*Stored data entries:*
= = = = =

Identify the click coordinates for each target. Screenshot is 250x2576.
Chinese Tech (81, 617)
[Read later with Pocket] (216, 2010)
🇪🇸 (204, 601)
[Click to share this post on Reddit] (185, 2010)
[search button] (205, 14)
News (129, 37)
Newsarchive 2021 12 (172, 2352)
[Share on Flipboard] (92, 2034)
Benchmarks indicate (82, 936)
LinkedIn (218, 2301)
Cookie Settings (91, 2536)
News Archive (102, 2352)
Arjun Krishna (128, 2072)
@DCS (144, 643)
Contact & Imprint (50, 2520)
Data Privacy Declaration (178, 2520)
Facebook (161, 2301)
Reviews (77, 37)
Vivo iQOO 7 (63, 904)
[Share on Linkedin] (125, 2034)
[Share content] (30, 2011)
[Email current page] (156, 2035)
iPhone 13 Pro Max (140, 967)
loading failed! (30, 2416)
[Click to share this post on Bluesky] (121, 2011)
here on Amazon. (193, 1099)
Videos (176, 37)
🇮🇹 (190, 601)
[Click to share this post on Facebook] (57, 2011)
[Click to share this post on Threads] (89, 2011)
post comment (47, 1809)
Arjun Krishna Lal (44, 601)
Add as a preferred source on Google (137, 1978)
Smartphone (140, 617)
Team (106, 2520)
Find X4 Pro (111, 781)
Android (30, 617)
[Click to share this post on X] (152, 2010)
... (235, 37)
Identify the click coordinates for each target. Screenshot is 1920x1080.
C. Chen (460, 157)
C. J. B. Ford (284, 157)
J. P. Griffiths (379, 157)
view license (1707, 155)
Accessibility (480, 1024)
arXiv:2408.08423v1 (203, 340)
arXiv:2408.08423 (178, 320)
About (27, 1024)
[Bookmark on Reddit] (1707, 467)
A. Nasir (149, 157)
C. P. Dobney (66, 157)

= = = = =

Please copy out every line shown above, exactly.

*Result of the exercise:*
Identify the click coordinates for each target. Screenshot is 250x2576.
Chinese Tech (81, 617)
[Read later with Pocket] (216, 2010)
🇪🇸 (204, 601)
[Click to share this post on Reddit] (185, 2010)
[search button] (205, 14)
News (129, 37)
Newsarchive 2021 12 (172, 2352)
[Share on Flipboard] (92, 2034)
Benchmarks indicate (82, 936)
LinkedIn (218, 2301)
Cookie Settings (91, 2536)
News Archive (102, 2352)
Arjun Krishna (128, 2072)
@DCS (144, 643)
Contact & Imprint (50, 2520)
Data Privacy Declaration (178, 2520)
Facebook (161, 2301)
Reviews (77, 37)
Vivo iQOO 7 (63, 904)
[Share on Linkedin] (125, 2034)
[Share content] (30, 2011)
[Email current page] (156, 2035)
iPhone 13 Pro Max (140, 967)
loading failed! (30, 2416)
[Click to share this post on Bluesky] (121, 2011)
here on Amazon. (193, 1099)
Videos (176, 37)
🇮🇹 (190, 601)
[Click to share this post on Facebook] (57, 2011)
[Click to share this post on Threads] (89, 2011)
post comment (47, 1809)
Arjun Krishna Lal (44, 601)
Add as a preferred source on Google (137, 1978)
Smartphone (140, 617)
Team (106, 2520)
Find X4 Pro (111, 781)
Android (30, 617)
[Click to share this post on X] (152, 2010)
... (235, 37)
Identify the click coordinates for each target. Screenshot is 1920x1080.
C. Chen (460, 157)
C. J. B. Ford (284, 157)
J. P. Griffiths (379, 157)
view license (1707, 155)
Accessibility (480, 1024)
arXiv:2408.08423v1 (203, 340)
arXiv:2408.08423 (178, 320)
About (27, 1024)
[Bookmark on Reddit] (1707, 467)
A. Nasir (149, 157)
C. P. Dobney (66, 157)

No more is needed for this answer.